HAVEN implements the Phalanx Protocol, a sovereign security architecture designed to enforce zero-trust boundaries at the application and network level.

1. Zero Telemetry: No data leaves the user's machine. Network traffic is monitored by NodeRadar and blocked by default unless explicitly user-initiated (e.g., model downloads).
2. Local-First AI: All AI inference occurs on-device via Ollama. No tokens are sent to cloud providers (OpenAI, Anthropic, Google, etc.).
3. Encrypted Sessions: All session data, including Niyah intent graphs and chat history, is encrypted at rest using AES-256-GCM.
4. Sovereign Isolation: The IDE runs in a sandboxed environment to prevent unauthorized file system access beyond the project root.
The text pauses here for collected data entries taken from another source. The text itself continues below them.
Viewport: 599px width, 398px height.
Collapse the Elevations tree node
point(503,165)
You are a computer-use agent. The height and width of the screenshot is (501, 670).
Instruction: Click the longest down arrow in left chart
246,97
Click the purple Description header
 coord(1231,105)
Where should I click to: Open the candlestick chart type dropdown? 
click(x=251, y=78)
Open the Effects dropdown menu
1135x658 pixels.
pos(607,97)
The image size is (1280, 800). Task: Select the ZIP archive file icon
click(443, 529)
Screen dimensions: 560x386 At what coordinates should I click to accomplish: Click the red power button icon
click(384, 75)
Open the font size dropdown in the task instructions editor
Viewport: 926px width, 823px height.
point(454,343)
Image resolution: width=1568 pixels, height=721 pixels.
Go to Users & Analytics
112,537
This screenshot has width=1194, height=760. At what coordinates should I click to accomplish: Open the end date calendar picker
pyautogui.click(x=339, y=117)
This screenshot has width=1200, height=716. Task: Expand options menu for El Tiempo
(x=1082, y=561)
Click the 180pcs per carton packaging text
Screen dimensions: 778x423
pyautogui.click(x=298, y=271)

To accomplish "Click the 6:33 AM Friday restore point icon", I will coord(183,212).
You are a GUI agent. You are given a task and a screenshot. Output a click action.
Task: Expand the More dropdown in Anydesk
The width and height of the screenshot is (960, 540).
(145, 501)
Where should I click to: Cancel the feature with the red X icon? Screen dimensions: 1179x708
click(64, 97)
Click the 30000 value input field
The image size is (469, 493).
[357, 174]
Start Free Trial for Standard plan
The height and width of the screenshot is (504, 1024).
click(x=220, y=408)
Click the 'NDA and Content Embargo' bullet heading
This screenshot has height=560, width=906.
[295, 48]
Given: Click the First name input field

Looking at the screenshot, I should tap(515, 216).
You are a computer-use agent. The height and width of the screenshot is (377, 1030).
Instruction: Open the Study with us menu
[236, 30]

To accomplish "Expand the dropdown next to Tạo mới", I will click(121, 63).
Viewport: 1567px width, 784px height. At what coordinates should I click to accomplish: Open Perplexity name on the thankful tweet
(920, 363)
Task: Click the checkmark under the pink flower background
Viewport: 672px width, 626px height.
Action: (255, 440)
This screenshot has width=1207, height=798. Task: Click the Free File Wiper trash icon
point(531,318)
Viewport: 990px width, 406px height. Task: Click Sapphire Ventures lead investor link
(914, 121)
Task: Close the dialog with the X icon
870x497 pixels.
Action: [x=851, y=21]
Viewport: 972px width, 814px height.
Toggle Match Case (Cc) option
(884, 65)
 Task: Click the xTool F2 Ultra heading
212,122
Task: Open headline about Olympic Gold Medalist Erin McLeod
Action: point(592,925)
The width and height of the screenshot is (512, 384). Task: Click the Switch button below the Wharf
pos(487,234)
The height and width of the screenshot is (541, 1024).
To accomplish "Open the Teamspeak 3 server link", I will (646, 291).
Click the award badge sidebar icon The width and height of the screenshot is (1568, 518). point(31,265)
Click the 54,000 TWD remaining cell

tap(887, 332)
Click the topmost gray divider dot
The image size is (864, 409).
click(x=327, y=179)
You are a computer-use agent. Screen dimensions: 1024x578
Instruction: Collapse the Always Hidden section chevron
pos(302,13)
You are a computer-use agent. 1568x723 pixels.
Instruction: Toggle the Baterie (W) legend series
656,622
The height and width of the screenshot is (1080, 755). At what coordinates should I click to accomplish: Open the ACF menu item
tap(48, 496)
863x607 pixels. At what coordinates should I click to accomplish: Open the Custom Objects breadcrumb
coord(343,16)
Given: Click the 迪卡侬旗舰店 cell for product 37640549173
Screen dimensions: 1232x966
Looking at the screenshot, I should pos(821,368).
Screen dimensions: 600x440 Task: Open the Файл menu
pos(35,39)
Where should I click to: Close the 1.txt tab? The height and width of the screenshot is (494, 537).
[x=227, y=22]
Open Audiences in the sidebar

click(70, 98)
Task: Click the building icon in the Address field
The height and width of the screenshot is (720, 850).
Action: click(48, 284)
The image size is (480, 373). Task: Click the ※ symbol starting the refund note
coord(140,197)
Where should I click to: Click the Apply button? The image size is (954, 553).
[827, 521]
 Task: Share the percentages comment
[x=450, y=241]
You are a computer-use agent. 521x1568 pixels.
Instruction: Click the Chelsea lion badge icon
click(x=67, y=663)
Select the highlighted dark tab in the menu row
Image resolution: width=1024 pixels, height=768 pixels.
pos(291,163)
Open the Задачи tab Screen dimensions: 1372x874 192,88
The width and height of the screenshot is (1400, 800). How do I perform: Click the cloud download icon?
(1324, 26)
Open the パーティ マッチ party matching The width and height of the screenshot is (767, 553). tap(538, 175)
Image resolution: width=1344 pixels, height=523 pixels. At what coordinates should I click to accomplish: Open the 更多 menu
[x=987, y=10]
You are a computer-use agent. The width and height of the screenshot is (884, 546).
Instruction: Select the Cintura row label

If you discover a security vulnerability in HAVEN, Niyah Engine, or the Phalanx Protocol, please report it privately.

Please email the core team at admin@gratech.sa or shammar403@gmail.com.

• Do not open a public GitHub issue for sensitive security vulnerabilities.
• Provide a detailed description of the vulnerability and steps to reproduce.
• We will acknowledge your report within 48 hours.

• In Scope:
  • Niyah Engine intent parsing bypasses.
  • ModelRouter context leakage.
  • SovereignBridge isolation failures.
  • Local storage encryption weaknesses.
• Out of Scope:
  • Vulnerabilities requiring physical access to the user's unlocked machine.
  • Issues in third-party LLM weights (e.g., Llama 3) unless related to HAVEN's integration.
  • Social engineering attacks.

We guarantee that HAVEN does not and will never include "backdoors," mandatory telemetry, or "safety" filters that report usage to central authorities.

Every line of code is open for audit to ensure compliance with:

• Saudi Personal Data Protection Law (PDPL)
• NCA-ECC (National Cybersecurity Authority Essential Controls)

الخوارزمية السيادية The algorithm is not neutral. It protects its home.